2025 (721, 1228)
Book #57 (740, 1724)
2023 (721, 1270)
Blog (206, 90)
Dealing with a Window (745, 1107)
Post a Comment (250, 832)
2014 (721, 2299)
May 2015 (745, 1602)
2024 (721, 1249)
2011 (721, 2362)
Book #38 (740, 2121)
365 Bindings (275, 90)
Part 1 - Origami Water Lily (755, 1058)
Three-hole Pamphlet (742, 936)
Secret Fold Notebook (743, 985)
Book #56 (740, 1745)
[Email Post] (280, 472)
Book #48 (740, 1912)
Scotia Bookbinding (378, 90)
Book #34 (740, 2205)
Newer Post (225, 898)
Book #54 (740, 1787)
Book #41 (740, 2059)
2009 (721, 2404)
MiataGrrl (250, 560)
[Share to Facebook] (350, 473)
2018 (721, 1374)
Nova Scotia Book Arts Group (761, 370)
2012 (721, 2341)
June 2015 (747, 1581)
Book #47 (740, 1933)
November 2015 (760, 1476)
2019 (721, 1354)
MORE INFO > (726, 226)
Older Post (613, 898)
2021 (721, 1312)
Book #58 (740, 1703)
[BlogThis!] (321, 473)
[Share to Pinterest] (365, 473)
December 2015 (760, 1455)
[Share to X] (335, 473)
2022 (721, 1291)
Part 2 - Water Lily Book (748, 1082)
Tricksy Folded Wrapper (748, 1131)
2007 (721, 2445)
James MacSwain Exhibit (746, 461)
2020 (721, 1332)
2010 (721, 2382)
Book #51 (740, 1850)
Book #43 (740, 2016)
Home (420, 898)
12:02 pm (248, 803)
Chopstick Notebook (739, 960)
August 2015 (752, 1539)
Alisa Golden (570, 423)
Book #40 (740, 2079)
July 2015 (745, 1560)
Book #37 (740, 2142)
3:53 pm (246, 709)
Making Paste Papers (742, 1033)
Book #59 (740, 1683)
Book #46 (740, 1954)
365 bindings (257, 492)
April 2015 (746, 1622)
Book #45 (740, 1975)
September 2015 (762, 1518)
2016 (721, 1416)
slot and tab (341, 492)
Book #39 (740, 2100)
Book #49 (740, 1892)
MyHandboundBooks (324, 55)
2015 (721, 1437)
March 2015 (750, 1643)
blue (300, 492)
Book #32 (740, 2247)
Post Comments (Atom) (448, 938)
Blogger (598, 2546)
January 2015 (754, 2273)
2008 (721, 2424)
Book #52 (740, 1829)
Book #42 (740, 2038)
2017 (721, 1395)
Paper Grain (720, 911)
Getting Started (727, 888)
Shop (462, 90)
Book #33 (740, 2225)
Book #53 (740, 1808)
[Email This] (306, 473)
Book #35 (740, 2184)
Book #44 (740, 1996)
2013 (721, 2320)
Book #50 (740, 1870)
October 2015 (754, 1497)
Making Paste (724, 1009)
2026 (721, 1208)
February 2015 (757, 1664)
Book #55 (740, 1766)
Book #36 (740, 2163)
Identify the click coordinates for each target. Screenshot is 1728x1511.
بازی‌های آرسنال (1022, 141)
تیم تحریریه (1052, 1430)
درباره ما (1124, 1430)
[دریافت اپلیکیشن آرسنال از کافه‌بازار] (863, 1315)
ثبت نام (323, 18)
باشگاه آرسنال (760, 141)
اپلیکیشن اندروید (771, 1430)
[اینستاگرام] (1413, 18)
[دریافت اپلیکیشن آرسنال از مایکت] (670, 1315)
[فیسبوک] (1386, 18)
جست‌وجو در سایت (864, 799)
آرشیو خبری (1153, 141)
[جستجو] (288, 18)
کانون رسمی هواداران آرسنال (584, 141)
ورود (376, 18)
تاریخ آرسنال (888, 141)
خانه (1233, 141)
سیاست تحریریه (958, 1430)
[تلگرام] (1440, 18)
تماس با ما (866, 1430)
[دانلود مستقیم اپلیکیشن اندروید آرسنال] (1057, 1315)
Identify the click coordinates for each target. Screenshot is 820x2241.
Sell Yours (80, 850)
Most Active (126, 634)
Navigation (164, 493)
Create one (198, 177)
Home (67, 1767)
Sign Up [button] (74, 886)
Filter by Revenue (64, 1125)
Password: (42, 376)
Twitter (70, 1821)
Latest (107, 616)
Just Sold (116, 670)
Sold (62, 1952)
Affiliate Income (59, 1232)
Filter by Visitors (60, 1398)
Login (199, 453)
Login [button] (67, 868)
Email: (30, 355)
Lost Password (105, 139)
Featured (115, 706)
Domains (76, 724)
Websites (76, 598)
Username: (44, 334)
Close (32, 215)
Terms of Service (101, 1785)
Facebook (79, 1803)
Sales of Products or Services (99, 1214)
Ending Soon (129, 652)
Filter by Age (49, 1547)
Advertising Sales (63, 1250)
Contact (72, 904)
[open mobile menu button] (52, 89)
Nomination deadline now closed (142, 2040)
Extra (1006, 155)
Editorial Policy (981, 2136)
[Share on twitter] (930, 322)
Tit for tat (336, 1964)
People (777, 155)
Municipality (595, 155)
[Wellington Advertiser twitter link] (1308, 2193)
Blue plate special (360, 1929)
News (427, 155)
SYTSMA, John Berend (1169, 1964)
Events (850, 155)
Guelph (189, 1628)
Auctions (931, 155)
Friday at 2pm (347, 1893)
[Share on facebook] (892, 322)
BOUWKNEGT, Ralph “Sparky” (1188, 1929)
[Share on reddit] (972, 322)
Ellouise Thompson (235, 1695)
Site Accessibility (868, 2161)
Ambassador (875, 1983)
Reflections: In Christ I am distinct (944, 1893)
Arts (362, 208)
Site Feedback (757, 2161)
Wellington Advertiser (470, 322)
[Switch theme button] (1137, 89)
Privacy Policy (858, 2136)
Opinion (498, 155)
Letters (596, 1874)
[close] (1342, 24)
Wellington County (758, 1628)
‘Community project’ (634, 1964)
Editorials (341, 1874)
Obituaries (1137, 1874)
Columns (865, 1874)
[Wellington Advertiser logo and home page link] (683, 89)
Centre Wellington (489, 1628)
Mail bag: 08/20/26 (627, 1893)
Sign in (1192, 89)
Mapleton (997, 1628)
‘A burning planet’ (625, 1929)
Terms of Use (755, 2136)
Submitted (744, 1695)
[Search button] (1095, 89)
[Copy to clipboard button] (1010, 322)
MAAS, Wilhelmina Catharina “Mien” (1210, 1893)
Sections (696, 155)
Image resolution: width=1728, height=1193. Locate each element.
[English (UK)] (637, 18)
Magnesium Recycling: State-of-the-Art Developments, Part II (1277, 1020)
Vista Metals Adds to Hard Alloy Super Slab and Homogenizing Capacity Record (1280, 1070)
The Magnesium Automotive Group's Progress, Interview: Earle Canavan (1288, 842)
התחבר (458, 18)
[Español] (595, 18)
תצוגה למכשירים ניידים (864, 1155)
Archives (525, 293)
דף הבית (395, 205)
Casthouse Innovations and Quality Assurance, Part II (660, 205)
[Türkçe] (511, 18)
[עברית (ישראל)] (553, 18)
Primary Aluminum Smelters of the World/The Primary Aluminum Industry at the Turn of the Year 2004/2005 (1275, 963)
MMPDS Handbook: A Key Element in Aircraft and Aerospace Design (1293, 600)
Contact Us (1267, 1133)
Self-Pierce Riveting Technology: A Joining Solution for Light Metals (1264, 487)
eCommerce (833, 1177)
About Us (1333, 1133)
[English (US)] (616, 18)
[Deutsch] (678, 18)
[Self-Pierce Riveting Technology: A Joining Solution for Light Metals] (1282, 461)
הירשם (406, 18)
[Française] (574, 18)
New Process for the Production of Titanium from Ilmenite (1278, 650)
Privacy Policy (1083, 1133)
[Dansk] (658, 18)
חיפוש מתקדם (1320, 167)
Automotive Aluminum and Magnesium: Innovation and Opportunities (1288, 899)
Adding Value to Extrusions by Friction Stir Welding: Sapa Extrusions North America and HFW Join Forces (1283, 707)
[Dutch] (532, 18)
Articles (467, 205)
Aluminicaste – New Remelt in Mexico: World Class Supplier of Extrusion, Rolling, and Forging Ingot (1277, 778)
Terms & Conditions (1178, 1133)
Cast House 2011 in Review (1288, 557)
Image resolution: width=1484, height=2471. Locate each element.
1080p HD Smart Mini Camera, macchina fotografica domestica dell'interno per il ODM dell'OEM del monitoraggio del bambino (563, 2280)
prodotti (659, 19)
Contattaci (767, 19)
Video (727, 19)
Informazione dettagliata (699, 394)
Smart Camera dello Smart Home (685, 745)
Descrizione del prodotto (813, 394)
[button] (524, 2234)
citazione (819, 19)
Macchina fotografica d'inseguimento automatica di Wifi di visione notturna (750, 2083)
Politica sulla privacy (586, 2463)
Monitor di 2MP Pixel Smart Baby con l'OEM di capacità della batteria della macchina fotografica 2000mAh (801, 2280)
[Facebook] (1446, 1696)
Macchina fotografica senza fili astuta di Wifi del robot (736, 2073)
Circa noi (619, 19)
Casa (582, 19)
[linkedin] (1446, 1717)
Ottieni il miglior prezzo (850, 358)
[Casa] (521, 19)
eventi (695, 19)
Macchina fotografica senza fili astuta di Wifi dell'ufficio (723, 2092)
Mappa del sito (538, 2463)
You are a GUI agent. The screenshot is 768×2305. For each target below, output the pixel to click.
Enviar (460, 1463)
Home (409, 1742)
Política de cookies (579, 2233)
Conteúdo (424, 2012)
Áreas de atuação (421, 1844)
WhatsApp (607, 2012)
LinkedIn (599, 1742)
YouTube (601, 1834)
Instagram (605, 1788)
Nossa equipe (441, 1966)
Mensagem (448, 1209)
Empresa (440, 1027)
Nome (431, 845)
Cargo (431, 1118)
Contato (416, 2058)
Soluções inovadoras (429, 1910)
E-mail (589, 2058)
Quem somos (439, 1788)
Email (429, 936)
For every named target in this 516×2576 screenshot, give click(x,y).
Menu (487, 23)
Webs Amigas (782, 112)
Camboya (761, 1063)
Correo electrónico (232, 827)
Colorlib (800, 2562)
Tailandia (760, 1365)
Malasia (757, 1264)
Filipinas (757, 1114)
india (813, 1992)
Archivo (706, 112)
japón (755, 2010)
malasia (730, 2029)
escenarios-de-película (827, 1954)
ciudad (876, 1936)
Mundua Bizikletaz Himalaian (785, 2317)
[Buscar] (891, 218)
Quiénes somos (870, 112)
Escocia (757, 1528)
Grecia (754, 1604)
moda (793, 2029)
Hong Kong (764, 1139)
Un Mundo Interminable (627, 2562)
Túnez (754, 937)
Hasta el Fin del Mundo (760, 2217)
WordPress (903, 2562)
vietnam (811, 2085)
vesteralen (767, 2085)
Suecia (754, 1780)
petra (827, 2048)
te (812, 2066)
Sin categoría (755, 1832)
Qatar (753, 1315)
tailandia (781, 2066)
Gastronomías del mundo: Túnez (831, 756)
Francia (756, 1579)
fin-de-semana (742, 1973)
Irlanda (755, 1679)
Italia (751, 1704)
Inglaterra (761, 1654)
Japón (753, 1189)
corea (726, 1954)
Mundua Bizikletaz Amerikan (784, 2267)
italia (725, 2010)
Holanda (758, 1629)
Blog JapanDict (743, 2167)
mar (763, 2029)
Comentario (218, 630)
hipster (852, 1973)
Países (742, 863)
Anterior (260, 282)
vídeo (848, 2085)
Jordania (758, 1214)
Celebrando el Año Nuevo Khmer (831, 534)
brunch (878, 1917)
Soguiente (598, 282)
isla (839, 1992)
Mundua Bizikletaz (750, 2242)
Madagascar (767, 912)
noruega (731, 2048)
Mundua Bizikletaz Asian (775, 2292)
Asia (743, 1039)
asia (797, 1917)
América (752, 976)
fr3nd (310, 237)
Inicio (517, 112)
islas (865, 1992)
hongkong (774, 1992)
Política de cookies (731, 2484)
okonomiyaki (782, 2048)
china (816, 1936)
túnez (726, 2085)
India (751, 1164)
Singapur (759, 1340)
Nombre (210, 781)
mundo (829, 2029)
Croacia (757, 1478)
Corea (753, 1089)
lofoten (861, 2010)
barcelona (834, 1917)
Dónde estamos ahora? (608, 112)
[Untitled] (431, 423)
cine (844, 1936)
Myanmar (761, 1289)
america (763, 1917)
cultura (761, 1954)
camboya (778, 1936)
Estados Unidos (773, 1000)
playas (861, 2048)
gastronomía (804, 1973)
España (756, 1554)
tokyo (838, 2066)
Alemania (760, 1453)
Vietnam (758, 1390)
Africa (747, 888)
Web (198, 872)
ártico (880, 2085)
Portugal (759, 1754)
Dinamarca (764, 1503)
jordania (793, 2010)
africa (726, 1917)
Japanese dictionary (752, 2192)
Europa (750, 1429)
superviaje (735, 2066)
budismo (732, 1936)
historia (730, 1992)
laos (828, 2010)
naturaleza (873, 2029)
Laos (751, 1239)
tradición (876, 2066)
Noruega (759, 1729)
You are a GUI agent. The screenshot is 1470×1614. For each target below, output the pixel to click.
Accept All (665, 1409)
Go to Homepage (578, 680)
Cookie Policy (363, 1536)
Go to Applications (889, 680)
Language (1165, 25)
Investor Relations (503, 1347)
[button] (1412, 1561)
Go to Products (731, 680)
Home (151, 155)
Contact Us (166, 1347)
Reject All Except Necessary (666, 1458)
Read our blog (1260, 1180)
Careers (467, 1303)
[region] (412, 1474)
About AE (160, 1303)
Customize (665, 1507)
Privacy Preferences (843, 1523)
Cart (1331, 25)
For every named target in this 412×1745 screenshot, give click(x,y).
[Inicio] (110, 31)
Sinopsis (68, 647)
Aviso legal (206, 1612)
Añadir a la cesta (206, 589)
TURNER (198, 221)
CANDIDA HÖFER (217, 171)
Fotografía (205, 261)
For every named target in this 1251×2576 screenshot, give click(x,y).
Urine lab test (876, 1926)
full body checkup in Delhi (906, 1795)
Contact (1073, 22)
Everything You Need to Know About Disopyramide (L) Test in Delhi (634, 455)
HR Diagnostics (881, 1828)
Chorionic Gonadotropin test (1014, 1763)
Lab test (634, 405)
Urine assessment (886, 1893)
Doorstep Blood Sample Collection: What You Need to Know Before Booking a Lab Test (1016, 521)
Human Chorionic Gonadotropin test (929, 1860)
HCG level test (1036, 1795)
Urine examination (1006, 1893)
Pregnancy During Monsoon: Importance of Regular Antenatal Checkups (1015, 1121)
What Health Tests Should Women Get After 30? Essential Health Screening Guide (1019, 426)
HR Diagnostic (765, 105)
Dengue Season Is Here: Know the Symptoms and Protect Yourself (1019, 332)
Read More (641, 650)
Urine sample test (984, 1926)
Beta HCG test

= = = = =

Using the records above, restate word for word the lines from the one with "Editorials (341, 1874)" through the one with "Sections (696, 155)", both included.

Result of the exercise
Editorials (341, 1874)
Obituaries (1137, 1874)
Columns (865, 1874)
[Wellington Advertiser logo and home page link] (683, 89)
Centre Wellington (489, 1628)
Mail bag: 08/20/26 (627, 1893)
Sign in (1192, 89)
Mapleton (997, 1628)
‘A burning planet’ (625, 1929)
Terms of Use (755, 2136)
Submitted (744, 1695)
[Search button] (1095, 89)
[Copy to clipboard button] (1010, 322)
MAAS, Wilhelmina Catharina “Mien” (1210, 1893)
Sections (696, 155)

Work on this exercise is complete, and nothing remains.